Bluetooth Special Interest Group (SIG) has announced the Bluetooth core specification 6.1, which has improved a significant improvement in the popular wireless communication protocol.
A new feature highlighted in the latest release is a randomly determined private address (RPA) updates.
“Rangling the time of address changes makes the device activity more difficult to track or correlated over time,” Read the declaration of sig,
A resolvable private address (RPA) is a Bluetooth address designed to look random and is used in place of a fixed MAC address of the device to protect user privacy. This allows reliable devices to re -connect safely without revealing their actual identity.
Currently, the RPA is updated at certain intervals, usually every 15 minutes, which introduces the level of prediction.

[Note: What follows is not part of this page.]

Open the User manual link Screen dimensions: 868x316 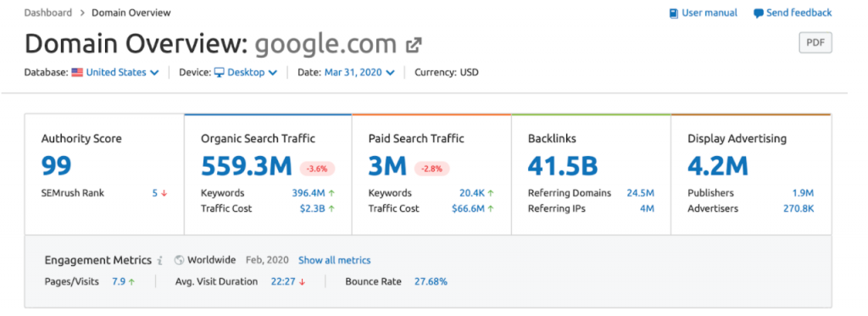tap(709, 13)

This prediction can be exploited in correlation attacks, making long -term tracking possible.
Bluetooth 6.1 8.1 8 and 15 minutes (default) improves the confidentiality by random random updates, while also allows custom values between 1 second to 1 hour range.
The controller selects a random value in the defined range using the approved random number generator, and updates RPA. This makes tracking quite difficult, as there is no pattern in price selection.
How new privacy facility works can be found in more information about how Specification document Published with announcement.
Another facility highlighted in the announcement is better power efficiency starting from Bluetooth 6.1, which stems from allowing the chip (controller) to autonomally handle random random RPA updates.
In particular, Bluetooth chip will choose random time intervals and the host will generate and update the RPA internal without waking up the device.
It saves the CPU cycle and memory operations, so a lot of power is saved when the condition is completed. For small devices such as fitness bands, earbuds and IOT sensors, this battery can create a big difference in life.
While Bluetooth 6.1 has taken exciting steps forward, it is important to underline that it may take years for real support in hardware and firmware.
The first wave of chips with Bluetooth 6.1 should not be actually required before 2026, and yet, initial implementation can not immediately expose all new available features, as testing and verification may be required.